As well, Plaskett won the prestigious songwriter of the year award for the bouncy tune filled with beat changes and background vocals.
"Ashtray Rock" also took group recording of the year, rock recording and recording of the year.
Nova Scotian performers took the lion's share of awards at the gala in Fredericton.
New Brunswick and Prince Edward Island also had several winners, while performers from Newfoundland and Labrador were shut out.
Plaskett has been nominated for a Juno Award, and "Fashionable People" recently received first-place honours in the pop song category of the 2007 Billboard Magazine World Song contest.
Although the lanky Plaskett just completed a whirlwind tour of Australia, he said nothing would keep him from the East Coast Music Awards - the annual, dead-of-winter tribute to Atlantic Canadian music and culture.
"The awards have always been a big part of my year," he said shortly after he arrived in Fredericton.
"The ECMAs mark a kind of beginning of a new year, but it's also an acknowledgment of what you did in the past year."
Plaskett had seven nominations heading into the gala.

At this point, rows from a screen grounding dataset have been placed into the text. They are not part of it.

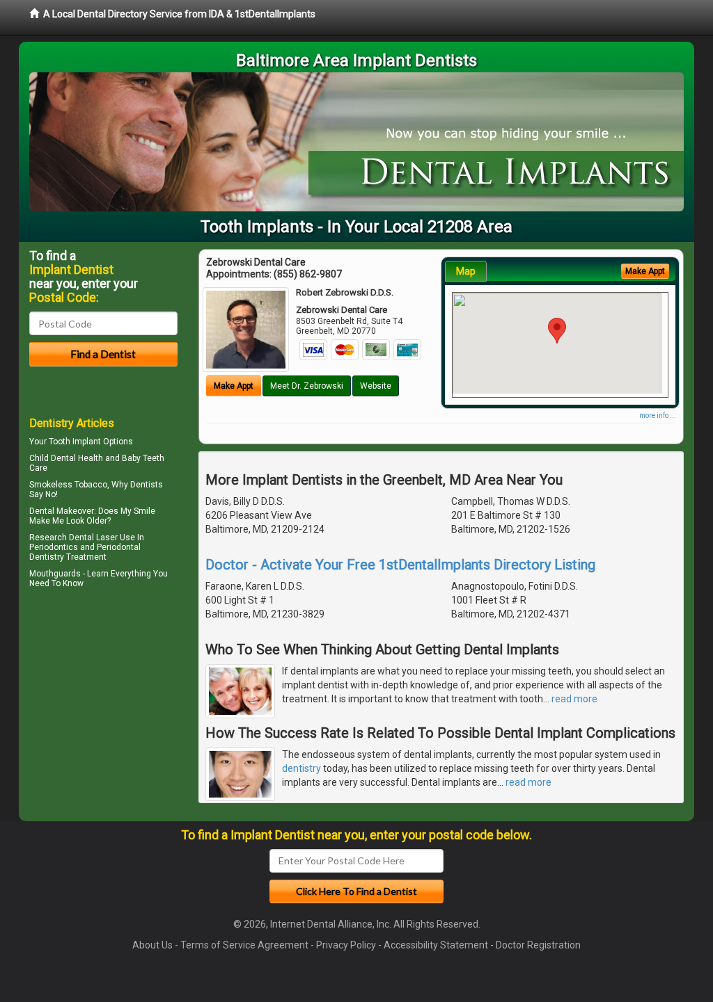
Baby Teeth (143, 458)
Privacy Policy (346, 945)
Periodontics (53, 547)
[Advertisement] (100, 713)
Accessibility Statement (436, 945)
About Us (152, 945)
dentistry (301, 768)
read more (574, 698)
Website (375, 386)
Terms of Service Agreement (244, 945)
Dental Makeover (61, 511)
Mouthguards (55, 574)
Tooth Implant (75, 441)
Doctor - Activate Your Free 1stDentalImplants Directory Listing (400, 564)
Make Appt (233, 386)
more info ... (657, 415)
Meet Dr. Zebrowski (306, 386)
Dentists (146, 485)
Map (466, 271)
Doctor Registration (538, 945)
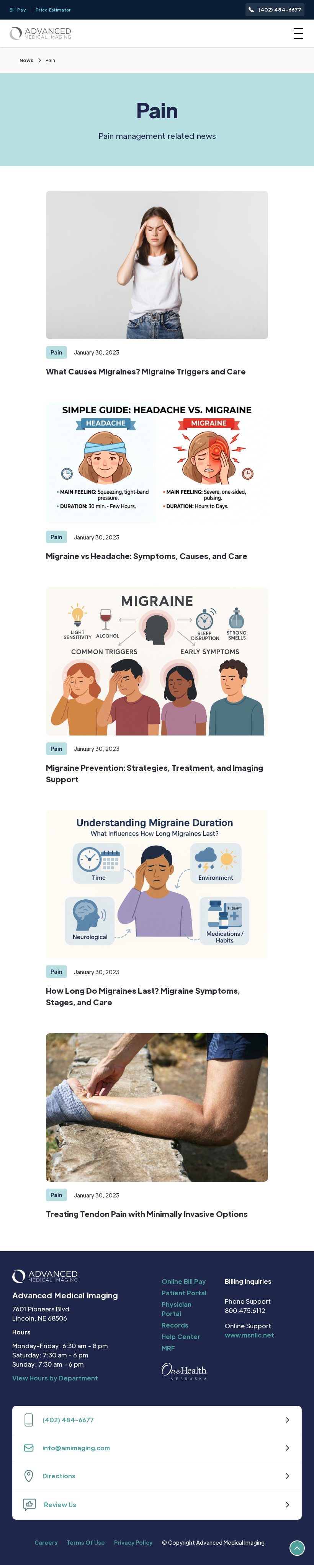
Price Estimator (53, 9)
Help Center (181, 1336)
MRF (168, 1348)
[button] (296, 33)
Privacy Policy (133, 1542)
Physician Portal (176, 1309)
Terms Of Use (86, 1542)
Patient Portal (184, 1293)
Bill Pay (18, 9)
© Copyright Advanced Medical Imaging (213, 1542)
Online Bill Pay (184, 1281)
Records (175, 1325)
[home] (40, 33)
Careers (45, 1542)
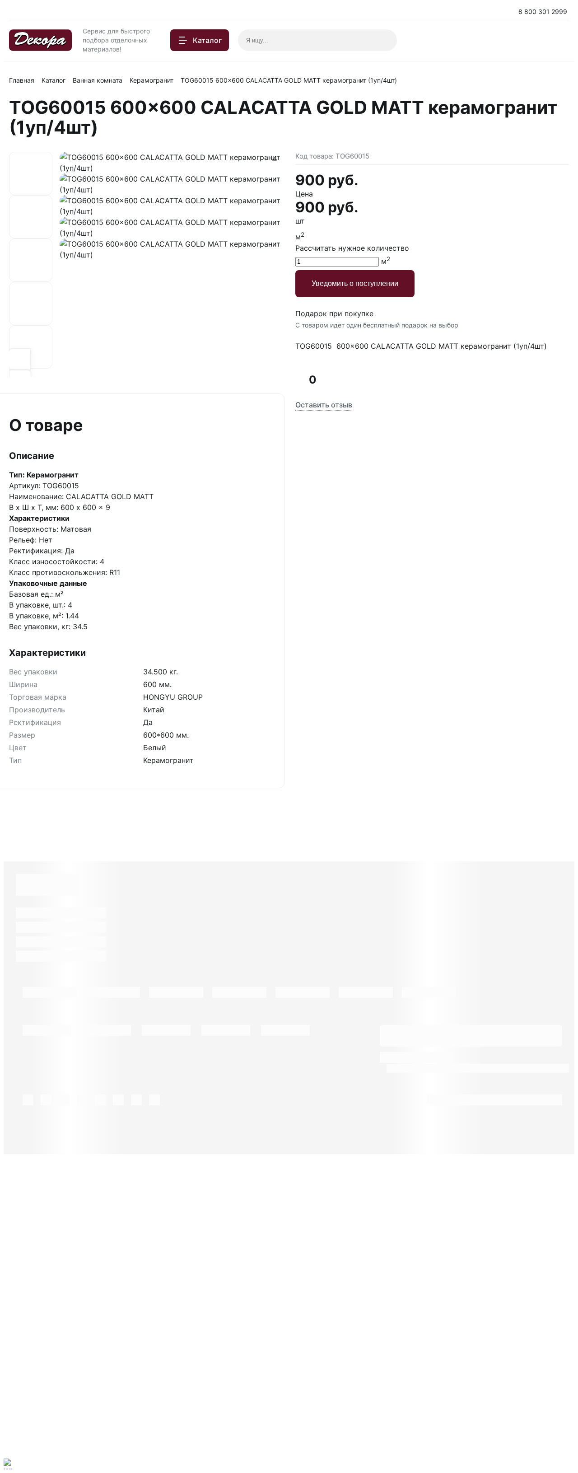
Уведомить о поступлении (355, 283)
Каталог (53, 80)
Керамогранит (151, 80)
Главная (21, 80)
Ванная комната (97, 80)
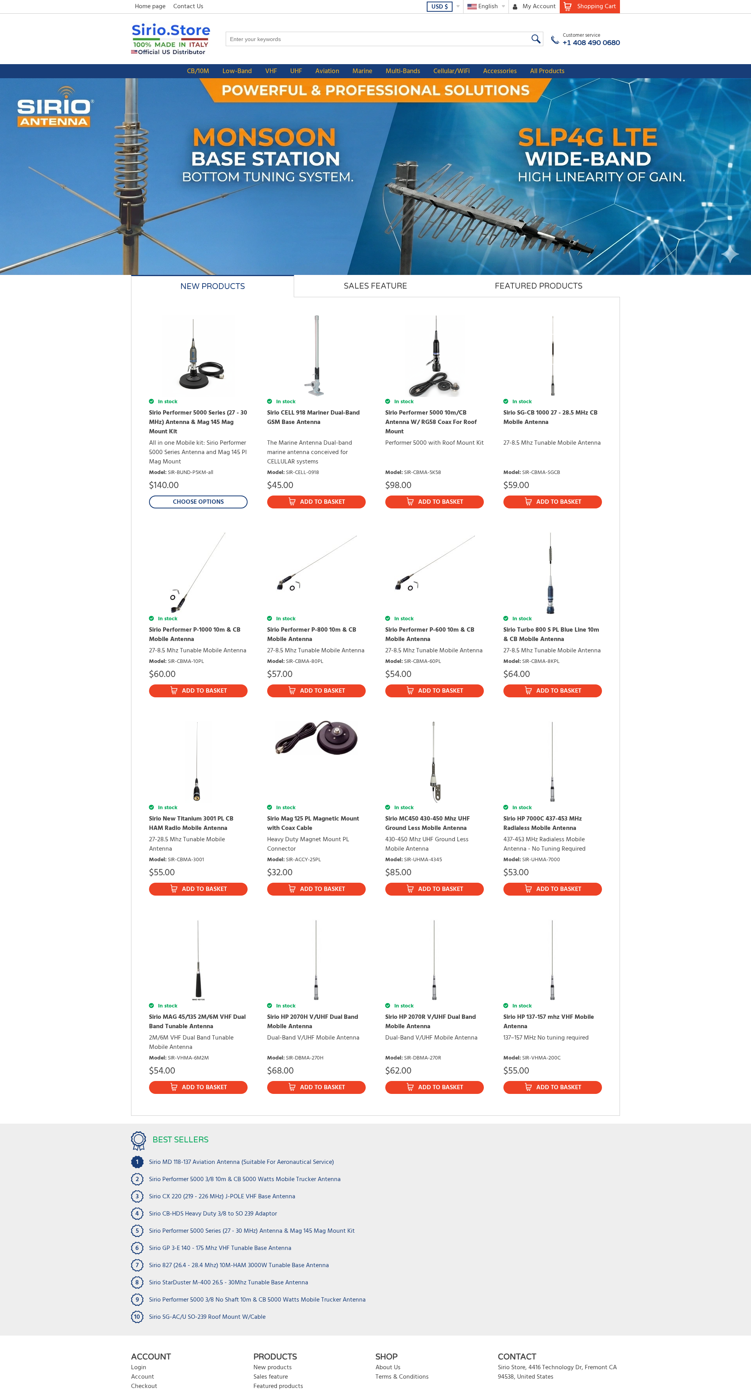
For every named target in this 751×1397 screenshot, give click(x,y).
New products (272, 1368)
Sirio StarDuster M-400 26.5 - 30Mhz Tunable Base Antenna (228, 1283)
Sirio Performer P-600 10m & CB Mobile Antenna (429, 635)
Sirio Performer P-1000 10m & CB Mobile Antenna (195, 635)
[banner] (375, 176)
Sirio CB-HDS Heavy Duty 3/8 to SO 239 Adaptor (213, 1214)
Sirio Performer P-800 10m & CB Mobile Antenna (311, 635)
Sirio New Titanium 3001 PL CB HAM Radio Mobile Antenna (191, 823)
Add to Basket (322, 502)
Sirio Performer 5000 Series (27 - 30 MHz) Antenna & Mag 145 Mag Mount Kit (198, 422)
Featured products (278, 1386)
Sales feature (270, 1377)
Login (138, 1368)
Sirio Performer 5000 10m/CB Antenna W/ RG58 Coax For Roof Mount (431, 422)
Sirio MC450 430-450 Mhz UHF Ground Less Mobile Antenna (427, 823)
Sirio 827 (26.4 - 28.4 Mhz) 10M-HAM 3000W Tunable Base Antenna (239, 1266)
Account (142, 1377)
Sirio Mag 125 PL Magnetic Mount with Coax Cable (313, 823)
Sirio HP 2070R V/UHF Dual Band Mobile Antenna (430, 1022)
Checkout (144, 1386)
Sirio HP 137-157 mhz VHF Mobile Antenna (548, 1022)
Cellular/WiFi (451, 71)
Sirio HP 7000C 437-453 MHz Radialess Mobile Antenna (542, 823)
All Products (547, 71)
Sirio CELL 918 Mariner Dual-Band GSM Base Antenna (313, 417)
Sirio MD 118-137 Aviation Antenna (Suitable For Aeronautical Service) (241, 1162)
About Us (388, 1368)
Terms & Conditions (402, 1377)
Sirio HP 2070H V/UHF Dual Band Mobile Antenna (312, 1022)
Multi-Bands (403, 71)
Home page (150, 7)
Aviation (327, 71)
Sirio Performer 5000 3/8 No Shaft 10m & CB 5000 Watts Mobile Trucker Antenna (257, 1300)
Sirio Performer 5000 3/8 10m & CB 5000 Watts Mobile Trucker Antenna (245, 1179)
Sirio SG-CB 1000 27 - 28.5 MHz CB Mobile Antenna (550, 417)
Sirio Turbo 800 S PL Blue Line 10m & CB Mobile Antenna (551, 635)
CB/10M (198, 71)
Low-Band (237, 71)
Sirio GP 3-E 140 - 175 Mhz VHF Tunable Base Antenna (220, 1248)
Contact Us (188, 7)
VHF (271, 71)
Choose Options (198, 502)
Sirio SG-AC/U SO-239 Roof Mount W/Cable (207, 1317)
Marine (362, 71)
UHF (296, 71)
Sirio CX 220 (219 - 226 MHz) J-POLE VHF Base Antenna (222, 1197)
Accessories (500, 71)
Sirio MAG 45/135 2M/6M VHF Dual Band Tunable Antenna (197, 1022)
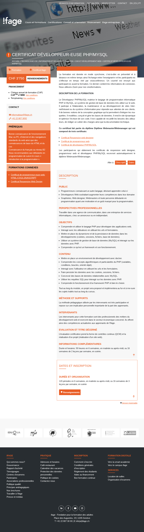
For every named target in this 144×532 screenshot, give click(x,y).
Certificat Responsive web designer (77, 137)
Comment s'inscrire (83, 462)
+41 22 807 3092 (19, 118)
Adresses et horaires (49, 462)
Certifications (55, 22)
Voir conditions (32, 95)
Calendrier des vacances (51, 468)
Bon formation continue (84, 478)
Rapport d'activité (14, 468)
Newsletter (108, 3)
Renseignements (37, 78)
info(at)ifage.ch (82, 521)
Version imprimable (129, 403)
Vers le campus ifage (117, 465)
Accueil (15, 61)
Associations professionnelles (20, 481)
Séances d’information (71, 3)
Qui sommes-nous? (16, 462)
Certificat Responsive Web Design (26, 181)
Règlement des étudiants (85, 471)
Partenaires (12, 478)
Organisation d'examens (119, 479)
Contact (122, 3)
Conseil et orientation (74, 22)
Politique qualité (14, 484)
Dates (131, 162)
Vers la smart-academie (119, 462)
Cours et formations (35, 22)
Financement (94, 22)
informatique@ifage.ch (22, 115)
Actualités (93, 3)
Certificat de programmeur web (75, 141)
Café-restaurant (47, 465)
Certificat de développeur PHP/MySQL (78, 145)
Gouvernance (13, 465)
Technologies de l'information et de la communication (47, 61)
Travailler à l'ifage (14, 493)
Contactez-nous (47, 481)
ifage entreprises (111, 22)
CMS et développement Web (88, 61)
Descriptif (120, 162)
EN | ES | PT (135, 3)
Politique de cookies (49, 478)
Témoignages (13, 471)
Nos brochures (13, 490)
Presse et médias (15, 497)
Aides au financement (84, 474)
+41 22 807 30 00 (64, 521)
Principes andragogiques (18, 487)
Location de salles (116, 476)
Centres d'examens (16, 474)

The only one he missed out on was the coveted entertainer of the year award, which once again went to Nova Scotia country singer George Canyon.
It was the fourth-consecutive win as entertainer of the year for Canyon, the square-jawed singer from Pictou County who came out of obscurity by finishing second on 2004's "Nashville Star" TV talent search.
Canyon was unable to attend the awards ceremony.
The gala awards show in Fredericton on Sunday capped four hectic days of showcases and stage events held at various venues around the snowy New Brunswick capital.
A snowstorm that moved in Sunday wasn't enough to discourage more than 3,000 people from attending the ceremony, held in a large hockey arena.
For the first time in more than a decade, the awards show wasn't broadcast live nationally by CBC-TV.
Citing award-show fatigue and facing stiff competition from the Grammy Awards, which also were held Sunday, CBC decided on a different format this year for the East Coast extravaganza.
The CBC will air an hour-long, condensed version of the awards' performances on March 2, with host Steven Page of the Canadian band the Barenaked Ladies.
Dave Gunning, The Rankin Family and Jamie Sparks each picked up two awards. Other Nova Scotian winners included rising star winner Stephanie Hardy.
"I'll just keep doing it as long as I'm able to do it," said Gunning after he received the award for male solo recording of the year.
"This is an incredible pat on the back from the industry and all of the people who voted."
New Brunswick winners included Thom Swift, who won for blues recording, and the New Brunswick Youth Orchestra, which won classical recording of the year.
The Divorcees from Moncton, N.B., won country recording of the year.
The top bluegrass recording went to the lively Saddle River String Band from Prince Edward Island.
Also from Prince Edward Island, Nathan Wiley won alternative recording of the year for "The City Destroyed Me."
"Every little bit helps," Wiley said. "It's recognition. It feels good to know people are listening."